Doesn't seem that way to me. Because I got my camera late in the day, and had to charge the battery for three hours, I was messing around with it in the dark. I could make it band (and I could mostly clean up the banding without too much trouble) but I took a lot of shots outside in the dark, around a well-lit supermarket, that had no banding whatsoever.

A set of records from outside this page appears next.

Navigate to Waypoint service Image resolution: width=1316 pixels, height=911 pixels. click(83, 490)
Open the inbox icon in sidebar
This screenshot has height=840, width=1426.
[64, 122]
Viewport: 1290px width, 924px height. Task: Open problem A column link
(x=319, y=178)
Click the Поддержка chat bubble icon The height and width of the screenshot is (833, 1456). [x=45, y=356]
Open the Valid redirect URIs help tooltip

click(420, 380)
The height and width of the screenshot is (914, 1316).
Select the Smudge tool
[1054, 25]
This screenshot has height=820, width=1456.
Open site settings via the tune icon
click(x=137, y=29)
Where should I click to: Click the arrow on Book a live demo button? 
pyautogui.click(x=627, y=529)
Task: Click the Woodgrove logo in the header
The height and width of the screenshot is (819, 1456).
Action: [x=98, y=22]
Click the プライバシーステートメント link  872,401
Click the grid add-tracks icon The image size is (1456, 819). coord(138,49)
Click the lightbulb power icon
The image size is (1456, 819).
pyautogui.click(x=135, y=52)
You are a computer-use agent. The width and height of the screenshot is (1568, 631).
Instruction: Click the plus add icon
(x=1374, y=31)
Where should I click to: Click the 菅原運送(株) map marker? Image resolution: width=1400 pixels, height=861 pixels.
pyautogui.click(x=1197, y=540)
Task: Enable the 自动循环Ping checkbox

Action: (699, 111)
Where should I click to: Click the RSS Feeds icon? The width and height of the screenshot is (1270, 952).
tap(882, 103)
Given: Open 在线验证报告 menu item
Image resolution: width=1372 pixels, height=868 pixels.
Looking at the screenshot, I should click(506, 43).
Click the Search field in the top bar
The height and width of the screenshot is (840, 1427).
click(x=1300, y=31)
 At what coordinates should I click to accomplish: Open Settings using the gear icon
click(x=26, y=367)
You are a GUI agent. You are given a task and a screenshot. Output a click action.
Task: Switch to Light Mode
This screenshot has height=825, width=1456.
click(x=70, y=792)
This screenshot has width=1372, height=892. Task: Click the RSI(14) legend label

I said someplace else, but I repeat it here, it seems to me that to get banding, the bright light has to be massively over-exposed, and must be relatively large compared to the size of the frame, and, I think, fairly much in-focus. Out-of-focus lights don't seem to band so badly. The shots inside the convention center that show all the banding probably could have avoided it if he hadn't taken pictures of the ultra-bright lights on the ceiling. And ceilings are something that I often don't take pictures of. 😎
I think, but I'm not sure, that if you were shooting film in, say, a concert setting, where you were in the crowd looking at the front of the band, with the spotlights behind you, you would not get banding, no matter how brightly lit the band was. If you took pictures of the spotlights themselves, you'd get banding. If you took the same shots with film, you'd get fog or light contamination. Some levels of brightness can't be held by anything; as somebody on the Lecia forum said, he can force the 5D to band in extreme conditions. You simply work around it.